Junk inventory is loot that you pick up from any of the variety of means there are for collecting things. You may loot a corpse, get something as a reward for a quest, or acquire items through one of the professions such as herbalism. Actually, mining and skinning aren't too bad for junk but herbalism is. What happens is that you pick up something and have no idea if it is good for anything. So, you put it in your inventory where it takes up space. Later you find that it is either used in a worthless recipe or is not used at all. To their credit, Blizzard added sell prices to loot items so you can make rational decisions about what to keep if your bags are getting filled. But, there are a whole host of items, especially in herbalism, where you can fill up your inventory with worthless junk and not know it is worthless. Every decision should be a rational trade off decision. And putting junk items in the collectibles is just arbitrary and poor design. Some might argue that it adds an element off randomness. I would argue that this is just the defensive claim of a mediocre designer.

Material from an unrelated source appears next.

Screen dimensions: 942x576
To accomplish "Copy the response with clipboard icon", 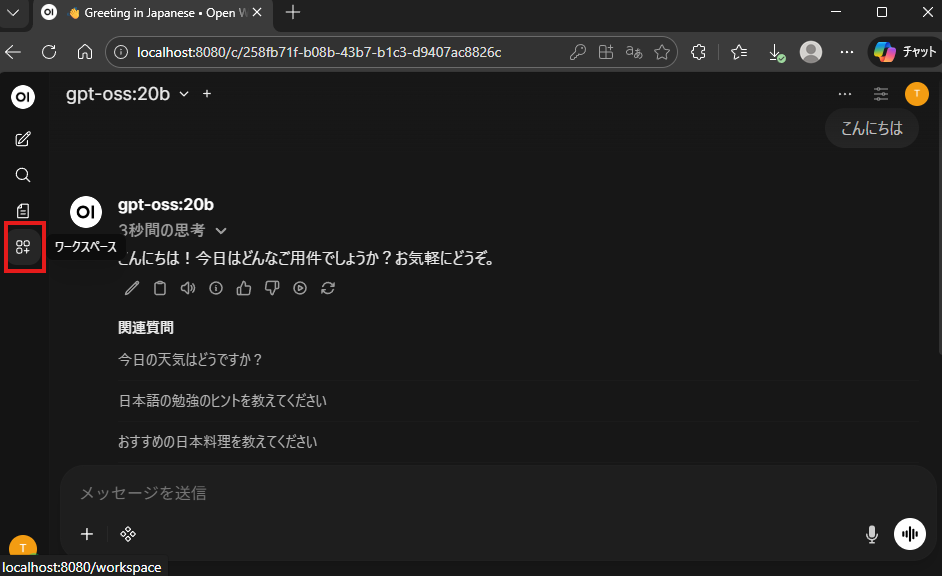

As you progress in your profession, you go through different levels of materials. Say, you are a miner and blacksmith. You begin with copper, then to tin, then to iron and so forth. Now, once you are at the iron level you are inclined to get rid of your copper and tin to make room for the items that are appropriate for your level. Then, when you are past iron, say at mithril, you encounter a recipe that requires copper. And you get irritated for having sold all your copper. This is just arbitrary and annoying. Since inventory is limited, you can't keep everything. And you cannot make rational trade off decisions about what to keep if you are going to encounter arbitrary requests for materials you have gotten rid of. Again, one might argue that this introduces an element of randomness. However, I would counter again with my remark about mediocre design.

The problem here is that the whole conceptual design of professions and inventory management are quite well done. But, these little annoying oddities become the focus over time. You forget how cleverly done it all is, while festering over the fact that you threw something away that you needed. Not only do these decisions not add to the game experience, they seriously detract from it.